Ce qui a contribué à faire de ces nombreuses années de service à plein temps des années heureuses et satisfaisantes, c’est l’entier dévouement de mon cher mari à Jéhovah et à son organisation. Pour moi, il a été un continuel exemple. Un problème personnel surgissait-il dans ma vie ? J’en parlais à mon mari et le discutais avec lui. Aussitôt, si grave qu’il fût, il perdait de son importance. Maxwell aime Jéhovah, voilà tout ; et il a toujours été content de le servir, en quelque endroit que ce fût, accomplissant la tâche qu’on lui assignait et demeurant un humble admirateur et ami de Jéhovah et du Christ. Comment aurais-je pu ne pas vouloir servir à ses côtés avec un sincère dévouement pendant toutes les années écoulées ? En 1920, je l’avais assuré que c’était là mon désir, et aujourd’hui, mes sentiments n’ont pas changé.
Souvent, quand il m’arrive d’être fatiguée après avoir fait tout ce que je pouvais, tout en désirant faire davantage, je songe à Rébecca. Avec joie elle servit de l’eau rafraîchissante à Éliézer, le serviteur d’Abraham, et quand elle eut achevé de lui donner à boire, elle s’empressa d’aller puiser de l’eau pour les dix chameaux.
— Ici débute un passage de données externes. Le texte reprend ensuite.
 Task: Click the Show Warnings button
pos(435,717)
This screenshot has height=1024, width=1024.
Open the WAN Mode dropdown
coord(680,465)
Elle a dû être bien fatiguée après cela, mais elle était heureuse, et quelle magnifique récompense elle reçut ! On éprouve réellement une profonde satisfaction à faire tout son possible, même si on aimerait pouvoir en faire plus.
Cette satisfaction que l’on retire à faire tout de son mieux, que ce soit dans le ministère du champ, dans le service missionnaire, dans la congrégation ou au Béthel, est si rémunératrice ! Bien que pour Jéhovah nous soyons toujours des serviteurs inutiles, il est très encourageant de savoir que dans sa bienveillance il nous offre l’occasion d’être ses collaborateurs, même quand notre participation à son œuvre est infiniment petite comparée aux immenses trésors de sa bonté qu’il ne cesse de témoigner envers nous. — I Cor. 3:9.
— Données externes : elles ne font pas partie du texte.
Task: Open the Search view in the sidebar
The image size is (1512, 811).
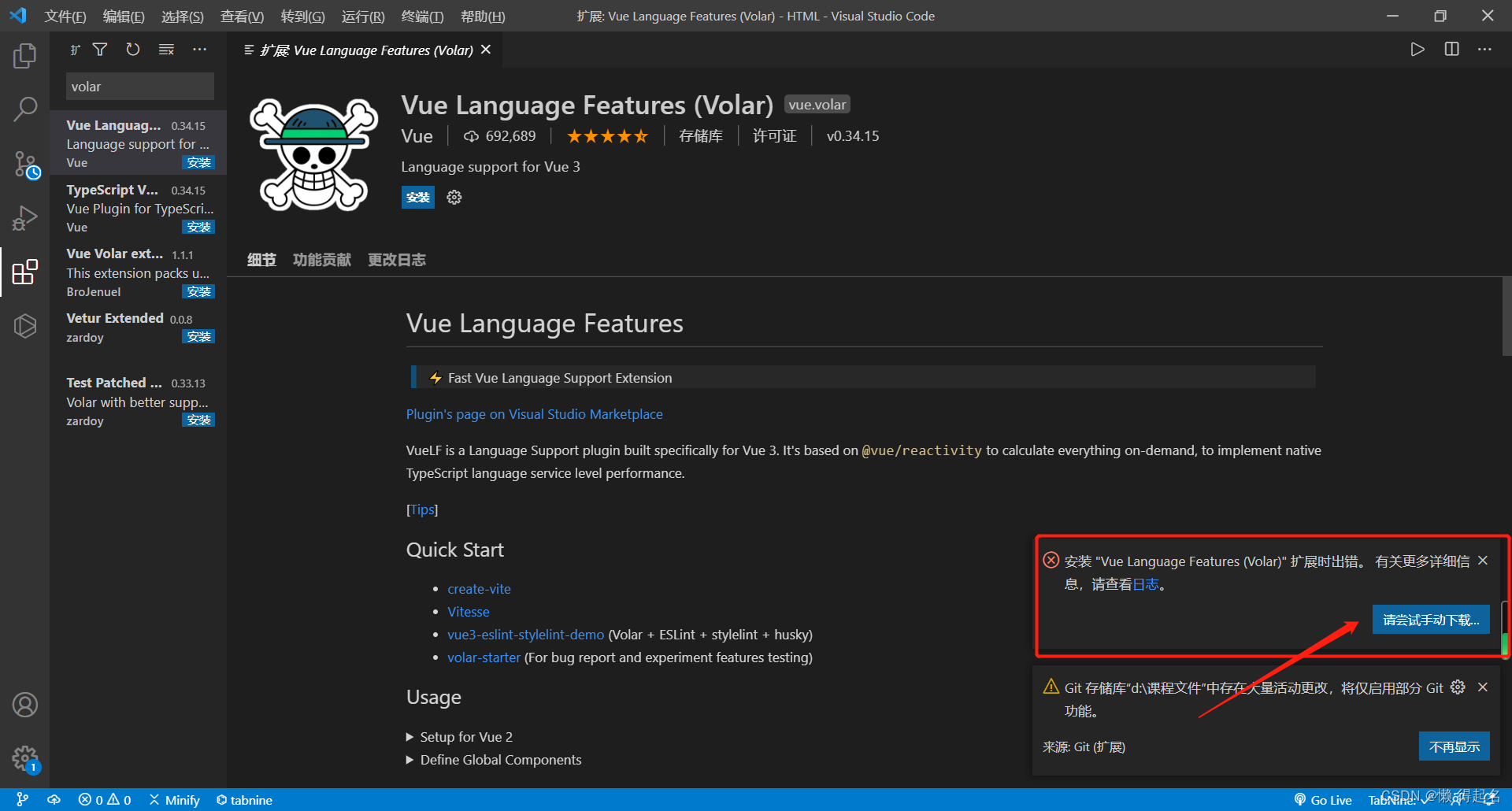Action: pos(24,109)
Depuis ce jour inoubliable où, en 1917, Jéhovah s’est servi de la main et de la voix d’une jeune fille pour m’apporter la consolation au moyen de sa Parole, la Bible, j’ai toujours voulu étendre ces bienfaits à d’autres qui se trouvaient dans le besoin. Révélation 21:1-4 a été l’un de mes textes bibliques préférés, et je l’ai maintes fois utilisé pour porter secours à des personnes se trouvant dans l’affliction. Je suis très reconnaissante à Jéhovah de m’avoir accordé l’aide dont j’avais besoin pour devenir, non pas une infirmière missionnaire, mais l’une de ses messagères du Royaume, en cette époque unique dans l’histoire de l’homme. Jéhovah a certainement dirigé les choses, et je lui serai éternellement reconnaissante, à lui et à son cher Fils, mon Sauveur, ainsi qu’à mes frères et sœurs, de m’avoir aidée avec amour à rester sur le chemin qui mène à la vie et au bonheur éternels.